Once above the vessel, he rappelled to its deck. He then knelt and placed his fingers on the cut metal to descend between the jagged edges before he slipped into the submarine.

The familiar confines of a Scorpène-class control room became a cramped myopia through the blinders of his facemask. Rifles remaining behind the backs of the Philippine commandos confirmed his expectations that the Malaysian crew had succumbed to the gas and had offered no resistance.

As medics administered intravenous anesthetics to the incapacitated crewmen, the slow breathing of the unmoving men reminded Jake of a morgue for half-dead zombies.

He stepped to the panel that controlled the ship’s ventilation and waited for a signal from a medic. Sucking from a rebreather, a medic crouching beside an unconscious Malaysian sailor shook his head and raised his palm.

Jake lowered his hands to his sides to signal agreement to wait. He watched the medics creep to the last four men in the room who had fallen beside seats facing the liquid crystal displays of the Subtics tactical system. After the final injection entered the last vein, the nearest medic nodded and gave Jake a thumbs up.

Twisting a knob to start an intake fan, Jake heard air flowing into the ship from the induction mast.
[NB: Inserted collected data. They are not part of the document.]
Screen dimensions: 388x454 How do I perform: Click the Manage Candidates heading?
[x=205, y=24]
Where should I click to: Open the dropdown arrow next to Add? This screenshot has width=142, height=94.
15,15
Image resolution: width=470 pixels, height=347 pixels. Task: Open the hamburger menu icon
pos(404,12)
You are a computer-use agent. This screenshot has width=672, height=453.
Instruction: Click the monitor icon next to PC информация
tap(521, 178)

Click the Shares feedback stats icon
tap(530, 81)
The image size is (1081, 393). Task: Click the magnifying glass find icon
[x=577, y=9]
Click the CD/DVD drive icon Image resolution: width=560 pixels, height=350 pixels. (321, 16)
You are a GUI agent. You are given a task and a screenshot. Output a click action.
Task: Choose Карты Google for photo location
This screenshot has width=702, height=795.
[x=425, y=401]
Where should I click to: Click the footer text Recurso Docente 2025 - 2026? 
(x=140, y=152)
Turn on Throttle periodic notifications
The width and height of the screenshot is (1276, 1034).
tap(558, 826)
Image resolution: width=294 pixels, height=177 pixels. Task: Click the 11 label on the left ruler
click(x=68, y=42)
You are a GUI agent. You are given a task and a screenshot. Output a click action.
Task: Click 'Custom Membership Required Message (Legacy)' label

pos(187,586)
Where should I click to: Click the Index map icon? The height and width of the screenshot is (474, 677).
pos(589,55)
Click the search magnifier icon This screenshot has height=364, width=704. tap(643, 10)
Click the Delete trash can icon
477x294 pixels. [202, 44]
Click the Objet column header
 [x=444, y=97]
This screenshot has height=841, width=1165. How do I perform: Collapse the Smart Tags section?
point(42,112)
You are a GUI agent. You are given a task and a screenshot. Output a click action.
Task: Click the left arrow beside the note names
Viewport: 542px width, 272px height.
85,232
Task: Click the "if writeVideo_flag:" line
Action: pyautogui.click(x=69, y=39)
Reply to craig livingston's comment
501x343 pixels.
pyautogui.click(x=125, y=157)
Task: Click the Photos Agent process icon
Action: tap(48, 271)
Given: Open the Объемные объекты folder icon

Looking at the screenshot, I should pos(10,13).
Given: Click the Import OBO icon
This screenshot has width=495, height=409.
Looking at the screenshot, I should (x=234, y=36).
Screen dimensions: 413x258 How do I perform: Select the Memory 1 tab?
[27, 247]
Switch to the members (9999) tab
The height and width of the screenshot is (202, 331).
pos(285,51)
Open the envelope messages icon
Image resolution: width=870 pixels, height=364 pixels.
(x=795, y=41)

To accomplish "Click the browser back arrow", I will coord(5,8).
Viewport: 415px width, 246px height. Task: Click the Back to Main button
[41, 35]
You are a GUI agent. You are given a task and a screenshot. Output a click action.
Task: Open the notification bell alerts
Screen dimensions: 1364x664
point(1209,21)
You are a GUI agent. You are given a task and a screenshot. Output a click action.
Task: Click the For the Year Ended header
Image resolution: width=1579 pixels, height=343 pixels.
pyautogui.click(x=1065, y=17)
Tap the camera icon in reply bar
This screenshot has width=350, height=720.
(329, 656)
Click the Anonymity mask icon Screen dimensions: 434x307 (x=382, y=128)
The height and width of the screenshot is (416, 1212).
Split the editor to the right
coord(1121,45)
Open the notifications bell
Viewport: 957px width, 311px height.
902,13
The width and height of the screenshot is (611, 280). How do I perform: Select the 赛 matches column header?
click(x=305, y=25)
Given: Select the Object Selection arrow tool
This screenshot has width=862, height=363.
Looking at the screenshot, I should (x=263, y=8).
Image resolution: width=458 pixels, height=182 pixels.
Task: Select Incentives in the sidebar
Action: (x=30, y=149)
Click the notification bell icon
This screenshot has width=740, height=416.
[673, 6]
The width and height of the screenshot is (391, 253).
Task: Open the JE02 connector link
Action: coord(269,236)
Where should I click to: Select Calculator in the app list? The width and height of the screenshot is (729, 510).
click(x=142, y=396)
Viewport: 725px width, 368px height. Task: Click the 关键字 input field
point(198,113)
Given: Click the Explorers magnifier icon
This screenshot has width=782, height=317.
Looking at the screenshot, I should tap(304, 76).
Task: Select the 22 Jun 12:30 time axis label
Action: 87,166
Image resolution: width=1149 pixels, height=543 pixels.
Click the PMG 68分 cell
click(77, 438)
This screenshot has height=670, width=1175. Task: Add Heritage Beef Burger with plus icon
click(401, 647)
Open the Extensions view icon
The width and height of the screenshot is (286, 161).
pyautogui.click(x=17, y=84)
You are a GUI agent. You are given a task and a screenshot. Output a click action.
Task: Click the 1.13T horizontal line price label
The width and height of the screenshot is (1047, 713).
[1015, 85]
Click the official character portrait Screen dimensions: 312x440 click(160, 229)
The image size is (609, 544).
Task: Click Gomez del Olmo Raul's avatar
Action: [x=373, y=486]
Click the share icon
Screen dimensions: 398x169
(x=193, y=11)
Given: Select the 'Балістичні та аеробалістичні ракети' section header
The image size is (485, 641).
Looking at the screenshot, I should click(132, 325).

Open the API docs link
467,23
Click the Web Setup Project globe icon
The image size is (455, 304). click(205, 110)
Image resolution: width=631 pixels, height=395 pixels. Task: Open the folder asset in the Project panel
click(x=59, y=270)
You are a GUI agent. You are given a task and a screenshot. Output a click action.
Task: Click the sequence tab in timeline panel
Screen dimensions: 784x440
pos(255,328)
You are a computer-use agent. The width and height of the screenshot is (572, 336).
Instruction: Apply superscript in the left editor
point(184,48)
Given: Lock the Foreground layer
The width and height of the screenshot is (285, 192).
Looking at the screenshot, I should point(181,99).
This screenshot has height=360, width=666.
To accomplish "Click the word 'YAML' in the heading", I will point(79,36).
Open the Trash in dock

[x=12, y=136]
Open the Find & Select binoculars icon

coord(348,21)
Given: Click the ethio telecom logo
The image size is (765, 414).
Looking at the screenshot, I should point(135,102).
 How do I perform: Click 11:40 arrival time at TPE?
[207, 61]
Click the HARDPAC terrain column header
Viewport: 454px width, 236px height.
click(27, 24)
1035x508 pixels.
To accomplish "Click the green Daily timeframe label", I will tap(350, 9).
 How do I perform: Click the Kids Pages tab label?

He then leaned and reached for a second knob, turned it, and felt the deck rumble through his feet as a low-pressure blower stirred to life in the engineering space.

Jake needed the blower to inhale clean air into the submarine and push gasified toxins out an exhaust plenum atop the conning tower. Wind swishing through the plastic-cut ingress hole helped clean the atmosphere, and he risked a breath.

He inhaled, and the room started to spin. Dropping to a knee, he popped his mouthpiece against his tongue and drew in deep breaths. A commando shook his head and laughed with his eyes while he attached a ladder to the escape hatch.

As he gathered his senses, Jake watched another commando assist with the ladder, climb it, and disappear into the late morning darkness. Helicopter blades became audible, and then the commandos returned into the ship with a body harness. They dragged the closest Malaysian sailor to it, wrapped its belts around him, and wiggled their comatose captive through the ingress hole as a wire pulled him up.